Annik Houel : Je ne sais pas si elles incarnent au quotidien ces valeurs de solidarité féminine, en revanche, elles démontrent qu’elles sont des femmes et qu’elles ont réussi à se hisser au sommet. Par contre, je suis moins optimiste quand il s’agit de parler de solidarité féminine qui existerait entre toutes les classes sociales. Je pense que les femmes sont des humains comme les autres, et qu’elles n’échappent pas non plus à la fascination pour l’argent. Il n’y a aucune raison que les femmes soient meilleures parce qu’elles donnent la vie. Il faut arrêter avec cette thèse naturaliste.

Christine Lagarde est souvent perçue comme un vrai modèle, au-dessus des genres. Vous évoquez l’importance des mentors féminins : en est-elle un selon vous ?

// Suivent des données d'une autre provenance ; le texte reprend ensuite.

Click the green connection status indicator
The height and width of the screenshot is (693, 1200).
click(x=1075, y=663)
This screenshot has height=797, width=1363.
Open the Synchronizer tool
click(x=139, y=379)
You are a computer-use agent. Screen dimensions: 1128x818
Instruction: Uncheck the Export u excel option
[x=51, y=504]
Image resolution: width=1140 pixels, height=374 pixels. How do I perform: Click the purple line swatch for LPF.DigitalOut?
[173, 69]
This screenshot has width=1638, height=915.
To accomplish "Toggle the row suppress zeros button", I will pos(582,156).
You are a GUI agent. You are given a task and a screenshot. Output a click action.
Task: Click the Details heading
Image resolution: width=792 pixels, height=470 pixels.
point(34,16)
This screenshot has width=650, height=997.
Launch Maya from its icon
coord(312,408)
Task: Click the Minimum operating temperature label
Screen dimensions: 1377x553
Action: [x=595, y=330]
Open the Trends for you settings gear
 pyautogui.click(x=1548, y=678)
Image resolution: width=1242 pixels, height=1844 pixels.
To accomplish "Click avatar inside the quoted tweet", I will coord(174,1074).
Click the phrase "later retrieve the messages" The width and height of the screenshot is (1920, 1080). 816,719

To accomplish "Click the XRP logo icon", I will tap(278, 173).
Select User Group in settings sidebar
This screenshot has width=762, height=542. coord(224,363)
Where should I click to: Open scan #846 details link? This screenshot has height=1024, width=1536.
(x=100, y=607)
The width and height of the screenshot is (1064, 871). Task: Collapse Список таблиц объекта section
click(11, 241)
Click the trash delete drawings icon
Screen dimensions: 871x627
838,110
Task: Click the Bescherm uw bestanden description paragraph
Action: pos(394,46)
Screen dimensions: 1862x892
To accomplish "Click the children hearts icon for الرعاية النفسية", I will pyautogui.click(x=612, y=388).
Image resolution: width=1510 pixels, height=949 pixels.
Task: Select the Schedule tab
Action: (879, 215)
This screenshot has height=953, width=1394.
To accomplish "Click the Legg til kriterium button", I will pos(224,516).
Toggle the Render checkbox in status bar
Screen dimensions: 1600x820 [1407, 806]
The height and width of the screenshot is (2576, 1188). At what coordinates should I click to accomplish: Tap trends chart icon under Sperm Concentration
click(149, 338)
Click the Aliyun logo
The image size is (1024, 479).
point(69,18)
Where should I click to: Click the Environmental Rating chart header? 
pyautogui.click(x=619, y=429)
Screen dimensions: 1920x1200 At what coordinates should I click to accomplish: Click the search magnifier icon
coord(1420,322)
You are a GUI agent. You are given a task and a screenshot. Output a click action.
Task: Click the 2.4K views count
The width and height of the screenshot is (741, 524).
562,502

Annik Houel: Christine Lagarde est quelqu’un de très intéressant. C’est une anecdote mais quand elle a été Ministre, sa maman ne voulait pas qu’on l’appelle Madame la Ministre, et elle l’a fait, ce qui montre les limites de sa position. C’est un mentor, mais en même temps, c’est sur un modèle très masculin, notamment dans l’habillement. Mais elle fait partie d’une génération relativement ancienne. Quand elle était PDG, elle avait remarqué que les hommes étaient fous des voitures de fonction, contrairement aux femmes. Elle possède une finesse d’analyse et sait où elle en est.

Vous dîtes que la mixité est très positive (moins de cas de harcèlements dans les univers mixtes), mais pas suffisante. Jusqu’où faudrait-il aller selon vous ?

Annik Houel : Pour moi la mixité ne doit pas se faire au détriment de tout le monde. Les jeunes et les femmes sont touchés de plein fouet par la crise, et le salaire des jeunes hommes est lui-aussi nivelé par le bas dans les domaines traditionnellement féminins. On peut espérer que la mixité va s’instaurer dans les classes dirigeantes, mais les choses semblent bien enclenchées. Cela n’est pas significatif de ce qui se passe entre les cadres et les dirigeantes, mais l’image est importante.